**PROMPT:** Return these rows verbatim, beginning at the line that has "Switch to desktop" and stopping after the line that has "click(2286, 750)". Give no other lines.

====

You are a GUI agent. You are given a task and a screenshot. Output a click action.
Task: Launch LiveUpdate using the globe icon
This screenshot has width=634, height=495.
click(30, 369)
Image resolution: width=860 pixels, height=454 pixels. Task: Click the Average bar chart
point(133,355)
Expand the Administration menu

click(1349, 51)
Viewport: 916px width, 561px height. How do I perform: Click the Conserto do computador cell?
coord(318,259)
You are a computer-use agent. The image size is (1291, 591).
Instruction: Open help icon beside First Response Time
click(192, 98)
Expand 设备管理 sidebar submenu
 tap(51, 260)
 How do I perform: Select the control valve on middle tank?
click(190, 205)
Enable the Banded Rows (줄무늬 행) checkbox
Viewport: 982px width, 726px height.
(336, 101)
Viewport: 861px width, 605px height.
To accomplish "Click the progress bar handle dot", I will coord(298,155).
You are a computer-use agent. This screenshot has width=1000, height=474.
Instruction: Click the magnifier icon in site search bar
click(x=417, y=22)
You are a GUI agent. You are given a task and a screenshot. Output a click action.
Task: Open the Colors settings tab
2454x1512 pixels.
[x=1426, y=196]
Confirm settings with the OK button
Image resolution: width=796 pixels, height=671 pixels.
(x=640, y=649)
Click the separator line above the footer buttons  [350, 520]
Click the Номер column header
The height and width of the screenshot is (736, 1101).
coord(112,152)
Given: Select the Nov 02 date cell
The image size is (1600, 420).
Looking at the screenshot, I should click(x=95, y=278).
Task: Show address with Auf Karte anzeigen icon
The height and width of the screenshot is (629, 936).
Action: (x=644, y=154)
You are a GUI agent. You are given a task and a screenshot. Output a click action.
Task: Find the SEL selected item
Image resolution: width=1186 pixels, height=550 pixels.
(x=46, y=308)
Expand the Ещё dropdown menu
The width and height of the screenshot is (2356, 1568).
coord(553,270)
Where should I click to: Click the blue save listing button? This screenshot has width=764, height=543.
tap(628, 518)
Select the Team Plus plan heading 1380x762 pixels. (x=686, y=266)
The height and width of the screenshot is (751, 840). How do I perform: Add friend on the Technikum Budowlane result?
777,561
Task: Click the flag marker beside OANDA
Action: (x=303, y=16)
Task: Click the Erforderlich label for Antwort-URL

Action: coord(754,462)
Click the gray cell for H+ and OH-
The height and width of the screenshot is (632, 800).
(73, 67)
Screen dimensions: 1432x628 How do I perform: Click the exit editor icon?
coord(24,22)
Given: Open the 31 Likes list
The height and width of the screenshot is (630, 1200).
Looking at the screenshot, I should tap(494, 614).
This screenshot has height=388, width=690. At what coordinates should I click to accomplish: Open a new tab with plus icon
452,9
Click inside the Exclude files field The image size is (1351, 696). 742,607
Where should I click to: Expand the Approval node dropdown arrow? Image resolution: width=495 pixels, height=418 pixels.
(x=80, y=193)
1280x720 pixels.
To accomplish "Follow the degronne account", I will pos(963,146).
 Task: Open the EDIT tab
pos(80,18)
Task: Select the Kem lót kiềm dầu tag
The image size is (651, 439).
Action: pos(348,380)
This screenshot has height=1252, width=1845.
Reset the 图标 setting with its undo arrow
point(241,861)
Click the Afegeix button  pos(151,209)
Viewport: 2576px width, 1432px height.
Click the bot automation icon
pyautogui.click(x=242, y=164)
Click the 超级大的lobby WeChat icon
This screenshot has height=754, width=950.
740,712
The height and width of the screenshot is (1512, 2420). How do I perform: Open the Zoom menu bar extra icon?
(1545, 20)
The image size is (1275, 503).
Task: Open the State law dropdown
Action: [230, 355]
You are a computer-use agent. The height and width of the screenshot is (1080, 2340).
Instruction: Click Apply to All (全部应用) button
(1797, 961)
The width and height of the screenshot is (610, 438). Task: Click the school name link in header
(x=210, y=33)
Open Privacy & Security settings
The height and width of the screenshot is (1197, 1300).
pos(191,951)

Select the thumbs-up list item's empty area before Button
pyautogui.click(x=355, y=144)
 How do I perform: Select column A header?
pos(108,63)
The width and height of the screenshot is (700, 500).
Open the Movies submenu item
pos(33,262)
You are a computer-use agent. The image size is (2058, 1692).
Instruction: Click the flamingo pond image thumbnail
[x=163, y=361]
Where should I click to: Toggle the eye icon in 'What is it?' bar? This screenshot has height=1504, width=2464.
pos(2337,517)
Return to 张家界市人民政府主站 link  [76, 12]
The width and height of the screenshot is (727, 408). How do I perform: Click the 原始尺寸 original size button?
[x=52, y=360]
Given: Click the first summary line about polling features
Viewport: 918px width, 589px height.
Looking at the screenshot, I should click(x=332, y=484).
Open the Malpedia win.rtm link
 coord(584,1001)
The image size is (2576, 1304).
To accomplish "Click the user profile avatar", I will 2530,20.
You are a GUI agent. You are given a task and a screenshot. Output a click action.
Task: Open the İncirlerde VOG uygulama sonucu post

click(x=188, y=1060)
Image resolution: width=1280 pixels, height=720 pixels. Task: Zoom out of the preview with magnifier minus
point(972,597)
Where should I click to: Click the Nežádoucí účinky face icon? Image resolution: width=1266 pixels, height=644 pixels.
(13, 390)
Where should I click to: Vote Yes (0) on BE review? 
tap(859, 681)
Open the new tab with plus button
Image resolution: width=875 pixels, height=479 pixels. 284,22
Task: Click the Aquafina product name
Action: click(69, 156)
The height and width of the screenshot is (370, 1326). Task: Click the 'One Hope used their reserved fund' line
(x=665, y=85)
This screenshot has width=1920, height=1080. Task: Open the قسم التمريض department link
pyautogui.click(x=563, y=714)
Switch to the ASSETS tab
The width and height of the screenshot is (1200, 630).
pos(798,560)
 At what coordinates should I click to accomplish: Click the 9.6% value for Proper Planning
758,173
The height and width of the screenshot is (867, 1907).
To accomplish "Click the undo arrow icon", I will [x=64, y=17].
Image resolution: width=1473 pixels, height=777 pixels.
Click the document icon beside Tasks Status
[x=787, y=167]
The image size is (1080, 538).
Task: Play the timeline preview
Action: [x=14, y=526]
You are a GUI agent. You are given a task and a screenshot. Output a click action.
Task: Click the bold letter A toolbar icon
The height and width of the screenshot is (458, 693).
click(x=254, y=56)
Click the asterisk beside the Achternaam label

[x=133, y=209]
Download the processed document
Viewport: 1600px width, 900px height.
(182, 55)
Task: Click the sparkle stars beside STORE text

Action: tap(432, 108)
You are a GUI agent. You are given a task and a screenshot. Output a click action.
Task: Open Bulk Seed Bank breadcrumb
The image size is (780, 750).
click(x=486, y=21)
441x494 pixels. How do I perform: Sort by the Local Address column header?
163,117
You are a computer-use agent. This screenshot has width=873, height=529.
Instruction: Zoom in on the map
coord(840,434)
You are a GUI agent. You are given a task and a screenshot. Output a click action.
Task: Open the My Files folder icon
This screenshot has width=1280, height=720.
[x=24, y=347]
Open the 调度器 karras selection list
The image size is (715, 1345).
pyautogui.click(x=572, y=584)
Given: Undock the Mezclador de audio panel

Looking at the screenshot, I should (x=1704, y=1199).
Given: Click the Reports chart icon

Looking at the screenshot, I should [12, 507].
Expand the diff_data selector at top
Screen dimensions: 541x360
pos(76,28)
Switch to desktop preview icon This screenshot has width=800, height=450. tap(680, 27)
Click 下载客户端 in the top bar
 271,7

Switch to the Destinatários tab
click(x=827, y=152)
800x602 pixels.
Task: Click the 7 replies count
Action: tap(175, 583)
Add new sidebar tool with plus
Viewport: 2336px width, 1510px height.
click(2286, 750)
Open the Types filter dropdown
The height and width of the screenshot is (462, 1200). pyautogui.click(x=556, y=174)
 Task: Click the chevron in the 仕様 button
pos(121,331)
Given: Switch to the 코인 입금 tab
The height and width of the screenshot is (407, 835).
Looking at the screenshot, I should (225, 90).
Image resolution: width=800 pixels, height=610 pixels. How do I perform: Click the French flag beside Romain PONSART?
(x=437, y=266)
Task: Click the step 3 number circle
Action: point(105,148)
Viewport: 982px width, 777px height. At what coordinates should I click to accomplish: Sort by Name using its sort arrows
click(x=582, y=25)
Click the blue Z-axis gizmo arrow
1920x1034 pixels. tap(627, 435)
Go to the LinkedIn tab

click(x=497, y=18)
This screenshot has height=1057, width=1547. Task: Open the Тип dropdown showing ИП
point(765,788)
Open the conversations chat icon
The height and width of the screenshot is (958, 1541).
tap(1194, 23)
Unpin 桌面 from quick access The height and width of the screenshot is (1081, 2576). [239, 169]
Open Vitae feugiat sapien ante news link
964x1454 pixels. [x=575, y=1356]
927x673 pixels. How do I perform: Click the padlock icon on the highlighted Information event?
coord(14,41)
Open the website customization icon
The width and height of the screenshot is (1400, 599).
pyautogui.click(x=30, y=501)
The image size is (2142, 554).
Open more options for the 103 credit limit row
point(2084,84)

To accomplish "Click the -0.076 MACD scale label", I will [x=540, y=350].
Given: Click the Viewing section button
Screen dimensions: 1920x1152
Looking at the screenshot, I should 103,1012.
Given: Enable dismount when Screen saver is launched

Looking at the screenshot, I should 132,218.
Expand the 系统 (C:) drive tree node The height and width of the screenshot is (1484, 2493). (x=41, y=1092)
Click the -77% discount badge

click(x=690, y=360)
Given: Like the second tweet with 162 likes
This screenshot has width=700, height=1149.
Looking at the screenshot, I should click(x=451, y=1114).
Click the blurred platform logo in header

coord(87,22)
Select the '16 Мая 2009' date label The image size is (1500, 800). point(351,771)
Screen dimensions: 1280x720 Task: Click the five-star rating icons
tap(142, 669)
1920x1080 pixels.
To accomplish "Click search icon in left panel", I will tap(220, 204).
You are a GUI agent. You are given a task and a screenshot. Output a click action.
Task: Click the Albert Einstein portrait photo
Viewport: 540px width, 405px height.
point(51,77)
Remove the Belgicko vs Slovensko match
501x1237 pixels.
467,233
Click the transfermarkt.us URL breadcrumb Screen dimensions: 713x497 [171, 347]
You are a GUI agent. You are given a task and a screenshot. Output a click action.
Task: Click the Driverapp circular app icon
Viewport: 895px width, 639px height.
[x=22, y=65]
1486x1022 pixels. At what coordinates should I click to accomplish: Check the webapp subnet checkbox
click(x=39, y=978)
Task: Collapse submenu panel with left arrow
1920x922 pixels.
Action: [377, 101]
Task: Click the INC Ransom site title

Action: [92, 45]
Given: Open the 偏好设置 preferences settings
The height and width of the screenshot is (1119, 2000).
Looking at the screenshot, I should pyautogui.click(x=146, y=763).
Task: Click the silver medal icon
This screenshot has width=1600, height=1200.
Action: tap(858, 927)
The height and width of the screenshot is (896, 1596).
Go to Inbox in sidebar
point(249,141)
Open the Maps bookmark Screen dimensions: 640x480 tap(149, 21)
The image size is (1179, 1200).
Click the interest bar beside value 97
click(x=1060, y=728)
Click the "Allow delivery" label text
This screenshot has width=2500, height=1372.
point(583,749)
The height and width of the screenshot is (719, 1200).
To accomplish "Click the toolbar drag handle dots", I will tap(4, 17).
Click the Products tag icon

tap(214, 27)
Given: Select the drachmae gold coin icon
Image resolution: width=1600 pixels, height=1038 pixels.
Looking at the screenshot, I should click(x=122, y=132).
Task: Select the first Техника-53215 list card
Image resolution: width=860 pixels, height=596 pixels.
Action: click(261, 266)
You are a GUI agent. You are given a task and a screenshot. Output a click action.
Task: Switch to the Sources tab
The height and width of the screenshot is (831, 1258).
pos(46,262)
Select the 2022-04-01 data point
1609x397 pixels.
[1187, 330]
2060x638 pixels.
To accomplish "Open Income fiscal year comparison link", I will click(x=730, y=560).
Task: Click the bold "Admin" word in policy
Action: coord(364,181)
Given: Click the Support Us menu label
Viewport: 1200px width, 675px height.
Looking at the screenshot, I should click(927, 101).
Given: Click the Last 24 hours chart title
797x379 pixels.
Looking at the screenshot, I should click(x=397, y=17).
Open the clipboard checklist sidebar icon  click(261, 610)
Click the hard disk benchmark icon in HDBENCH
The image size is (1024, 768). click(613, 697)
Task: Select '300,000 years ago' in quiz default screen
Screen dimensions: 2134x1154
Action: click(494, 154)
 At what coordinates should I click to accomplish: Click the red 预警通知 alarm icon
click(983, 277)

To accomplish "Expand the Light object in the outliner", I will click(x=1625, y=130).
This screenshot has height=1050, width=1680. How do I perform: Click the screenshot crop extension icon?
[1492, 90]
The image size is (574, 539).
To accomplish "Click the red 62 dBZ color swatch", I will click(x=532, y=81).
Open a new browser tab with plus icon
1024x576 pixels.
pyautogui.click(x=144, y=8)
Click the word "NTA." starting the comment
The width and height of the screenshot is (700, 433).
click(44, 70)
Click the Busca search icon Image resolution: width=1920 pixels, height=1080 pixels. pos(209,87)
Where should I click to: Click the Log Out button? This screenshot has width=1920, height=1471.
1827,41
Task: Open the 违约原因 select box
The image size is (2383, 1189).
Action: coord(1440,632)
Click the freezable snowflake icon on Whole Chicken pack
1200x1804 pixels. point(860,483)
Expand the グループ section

====

**TASK RESPONSE:**
Switch to desktop preview icon This screenshot has width=800, height=450. tap(680, 27)
Click 下载客户端 in the top bar
 271,7

Switch to the Destinatários tab
click(x=827, y=152)
800x602 pixels.
Task: Click the 7 replies count
Action: tap(175, 583)
Add new sidebar tool with plus
Viewport: 2336px width, 1510px height.
click(2286, 750)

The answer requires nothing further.